Harmonizing Data Sharing Efforts towards a Federated Data Model
Alejandro Sweet-Cordero, MD, University of California, San Francisco
Richard Gorlick, MD, MD Anderson Cancer Center
A significant barrier to progress in studying pediatric cancer and in the design of novel precision medicine clinical trials is that it is not currently possible to visualize all research data in one place. This is because it is located in individual labs and in many separate databases, some of which are difficult to access due to procedural, regulatory, reporting and standardization issues. To maximize the success of pediatric cancer research, barriers to data access and sharing must be minimized. Through its support of pediatric cancer research, ALSF makes possible much-needed advances in the field, and the Crazy 8 Initiative is accelerating this work.

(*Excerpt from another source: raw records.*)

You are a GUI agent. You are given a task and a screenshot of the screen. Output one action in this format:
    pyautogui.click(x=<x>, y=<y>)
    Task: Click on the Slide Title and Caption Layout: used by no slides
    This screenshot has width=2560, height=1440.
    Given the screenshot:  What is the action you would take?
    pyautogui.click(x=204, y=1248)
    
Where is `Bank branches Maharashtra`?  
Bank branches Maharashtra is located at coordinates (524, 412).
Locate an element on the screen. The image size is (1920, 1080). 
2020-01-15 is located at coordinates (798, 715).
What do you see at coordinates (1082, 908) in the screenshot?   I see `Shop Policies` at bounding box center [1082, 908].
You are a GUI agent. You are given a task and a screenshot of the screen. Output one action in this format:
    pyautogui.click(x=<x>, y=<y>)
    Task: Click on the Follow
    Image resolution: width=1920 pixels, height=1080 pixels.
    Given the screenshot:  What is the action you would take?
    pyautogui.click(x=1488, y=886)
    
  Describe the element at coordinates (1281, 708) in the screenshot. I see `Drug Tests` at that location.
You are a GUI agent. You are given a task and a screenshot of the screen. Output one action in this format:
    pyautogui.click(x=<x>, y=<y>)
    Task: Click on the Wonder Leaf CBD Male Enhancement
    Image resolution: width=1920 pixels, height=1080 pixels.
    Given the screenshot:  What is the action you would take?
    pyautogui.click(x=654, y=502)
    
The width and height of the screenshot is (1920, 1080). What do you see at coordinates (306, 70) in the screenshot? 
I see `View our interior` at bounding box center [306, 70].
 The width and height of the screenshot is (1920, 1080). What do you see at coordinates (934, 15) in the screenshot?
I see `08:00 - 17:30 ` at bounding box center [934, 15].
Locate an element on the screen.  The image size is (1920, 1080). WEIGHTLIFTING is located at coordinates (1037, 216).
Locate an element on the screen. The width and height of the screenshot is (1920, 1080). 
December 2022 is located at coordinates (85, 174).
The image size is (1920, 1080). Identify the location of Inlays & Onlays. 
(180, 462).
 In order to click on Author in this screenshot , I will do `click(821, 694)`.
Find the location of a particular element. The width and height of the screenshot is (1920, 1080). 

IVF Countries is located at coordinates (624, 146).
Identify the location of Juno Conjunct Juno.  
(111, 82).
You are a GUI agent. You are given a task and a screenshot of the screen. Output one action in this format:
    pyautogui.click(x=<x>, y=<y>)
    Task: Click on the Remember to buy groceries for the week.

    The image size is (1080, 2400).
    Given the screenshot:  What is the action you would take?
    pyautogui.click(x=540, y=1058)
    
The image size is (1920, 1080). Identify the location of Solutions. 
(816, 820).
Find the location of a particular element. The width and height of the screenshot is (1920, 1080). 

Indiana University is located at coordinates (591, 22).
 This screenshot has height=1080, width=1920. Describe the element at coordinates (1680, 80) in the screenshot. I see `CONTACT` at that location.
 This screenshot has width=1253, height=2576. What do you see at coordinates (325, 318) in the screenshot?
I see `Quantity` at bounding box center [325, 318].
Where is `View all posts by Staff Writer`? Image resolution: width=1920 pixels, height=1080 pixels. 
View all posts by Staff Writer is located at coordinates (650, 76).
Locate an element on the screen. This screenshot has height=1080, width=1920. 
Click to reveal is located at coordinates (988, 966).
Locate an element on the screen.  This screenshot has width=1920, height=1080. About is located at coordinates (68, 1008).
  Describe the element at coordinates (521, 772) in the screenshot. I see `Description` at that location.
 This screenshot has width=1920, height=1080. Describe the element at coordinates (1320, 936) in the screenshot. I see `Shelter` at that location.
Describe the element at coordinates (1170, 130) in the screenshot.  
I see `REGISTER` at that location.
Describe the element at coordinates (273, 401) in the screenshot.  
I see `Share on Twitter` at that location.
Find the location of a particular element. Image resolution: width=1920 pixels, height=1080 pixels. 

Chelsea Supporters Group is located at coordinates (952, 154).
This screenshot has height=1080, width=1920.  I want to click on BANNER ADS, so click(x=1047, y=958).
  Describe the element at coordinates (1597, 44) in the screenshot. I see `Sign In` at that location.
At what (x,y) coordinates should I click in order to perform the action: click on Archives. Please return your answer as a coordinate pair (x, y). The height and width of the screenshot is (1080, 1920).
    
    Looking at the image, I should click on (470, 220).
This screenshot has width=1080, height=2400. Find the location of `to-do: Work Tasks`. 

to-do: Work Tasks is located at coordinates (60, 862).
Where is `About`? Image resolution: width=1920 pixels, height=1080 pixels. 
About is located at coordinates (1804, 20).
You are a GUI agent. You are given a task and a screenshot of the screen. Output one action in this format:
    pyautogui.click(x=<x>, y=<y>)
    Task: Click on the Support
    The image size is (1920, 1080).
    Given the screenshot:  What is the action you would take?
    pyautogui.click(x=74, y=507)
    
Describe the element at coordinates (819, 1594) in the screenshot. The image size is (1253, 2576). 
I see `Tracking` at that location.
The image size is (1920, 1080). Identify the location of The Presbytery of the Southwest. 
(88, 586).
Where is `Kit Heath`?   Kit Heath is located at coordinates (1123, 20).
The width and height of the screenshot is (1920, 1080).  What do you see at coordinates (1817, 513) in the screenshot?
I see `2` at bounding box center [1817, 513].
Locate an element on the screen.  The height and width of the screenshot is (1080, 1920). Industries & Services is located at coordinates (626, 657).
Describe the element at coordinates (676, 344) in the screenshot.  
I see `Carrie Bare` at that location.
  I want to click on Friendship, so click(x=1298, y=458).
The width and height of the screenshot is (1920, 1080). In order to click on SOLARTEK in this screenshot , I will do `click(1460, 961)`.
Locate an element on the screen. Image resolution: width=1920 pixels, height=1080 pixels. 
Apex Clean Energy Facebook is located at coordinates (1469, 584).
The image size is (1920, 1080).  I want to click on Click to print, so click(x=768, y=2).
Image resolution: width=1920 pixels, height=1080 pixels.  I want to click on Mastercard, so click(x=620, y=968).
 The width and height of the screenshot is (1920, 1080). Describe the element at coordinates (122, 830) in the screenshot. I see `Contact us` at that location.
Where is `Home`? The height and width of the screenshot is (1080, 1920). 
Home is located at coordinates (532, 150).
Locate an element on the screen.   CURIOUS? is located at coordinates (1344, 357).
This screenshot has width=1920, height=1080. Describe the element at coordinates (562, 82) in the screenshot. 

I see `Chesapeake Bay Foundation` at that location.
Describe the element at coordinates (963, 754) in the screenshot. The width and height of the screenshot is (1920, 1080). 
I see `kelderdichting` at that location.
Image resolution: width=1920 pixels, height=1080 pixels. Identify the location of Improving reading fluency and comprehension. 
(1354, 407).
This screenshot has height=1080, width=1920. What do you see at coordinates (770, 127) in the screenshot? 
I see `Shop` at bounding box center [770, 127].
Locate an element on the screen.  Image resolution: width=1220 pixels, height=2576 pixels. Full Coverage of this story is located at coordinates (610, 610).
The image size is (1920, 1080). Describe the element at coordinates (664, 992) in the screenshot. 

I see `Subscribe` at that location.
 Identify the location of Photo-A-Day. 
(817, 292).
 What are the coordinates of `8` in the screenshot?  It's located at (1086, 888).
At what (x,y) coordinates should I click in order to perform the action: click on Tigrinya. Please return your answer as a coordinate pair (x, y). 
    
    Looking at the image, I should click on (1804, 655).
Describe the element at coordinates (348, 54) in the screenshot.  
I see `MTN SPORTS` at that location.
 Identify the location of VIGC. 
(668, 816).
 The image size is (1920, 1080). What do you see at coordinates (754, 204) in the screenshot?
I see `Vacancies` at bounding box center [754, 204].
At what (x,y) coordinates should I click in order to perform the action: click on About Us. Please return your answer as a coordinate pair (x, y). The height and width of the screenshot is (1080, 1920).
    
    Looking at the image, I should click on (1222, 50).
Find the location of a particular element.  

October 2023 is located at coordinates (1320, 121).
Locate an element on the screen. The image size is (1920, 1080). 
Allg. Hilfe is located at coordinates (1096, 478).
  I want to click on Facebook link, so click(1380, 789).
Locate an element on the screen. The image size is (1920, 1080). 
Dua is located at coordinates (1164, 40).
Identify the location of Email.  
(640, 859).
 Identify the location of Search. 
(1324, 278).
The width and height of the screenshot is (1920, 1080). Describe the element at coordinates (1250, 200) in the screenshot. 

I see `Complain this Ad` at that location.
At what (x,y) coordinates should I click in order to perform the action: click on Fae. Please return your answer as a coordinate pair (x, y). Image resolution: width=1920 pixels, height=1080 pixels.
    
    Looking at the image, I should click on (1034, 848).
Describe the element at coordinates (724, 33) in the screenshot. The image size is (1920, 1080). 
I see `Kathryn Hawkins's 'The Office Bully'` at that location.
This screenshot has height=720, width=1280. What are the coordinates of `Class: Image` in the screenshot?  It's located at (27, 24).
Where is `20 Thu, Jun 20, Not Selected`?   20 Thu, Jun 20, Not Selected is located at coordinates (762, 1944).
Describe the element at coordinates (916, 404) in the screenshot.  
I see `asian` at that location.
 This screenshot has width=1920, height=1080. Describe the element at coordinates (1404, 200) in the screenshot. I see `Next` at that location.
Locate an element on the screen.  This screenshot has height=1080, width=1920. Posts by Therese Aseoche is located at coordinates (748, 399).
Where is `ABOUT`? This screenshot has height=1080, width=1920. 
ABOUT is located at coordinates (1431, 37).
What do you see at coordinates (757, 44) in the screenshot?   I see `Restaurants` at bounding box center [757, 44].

As one important example, fusion-negative sarcomas are a diverse and understudied subset of pediatric cancers. To date, several different groups have performed comprehensive sequencing of osteosarcoma (OS) and embryonal rhabdomyosarcoma (ERMS). Our collaborators, Drs. Sweet-Cordero and Gorlick, propose to build a public resource that will allow for visualization and data sharing of all available ERMS and OS sequencing data in order to address this significant problem. Because we have experience with creating a similar public resource for the uniform processing and sharing of pediatric RNA sequencing data, we propose to: assist in harmonizing useful clinical metadata; offer standardization approaches for data dictionaries in the ERMS and OS public resource, link the data from the resource with other data from the same donors in other repositories and databases, and develop language for access and use agreements that are minimally burdensome on researchers.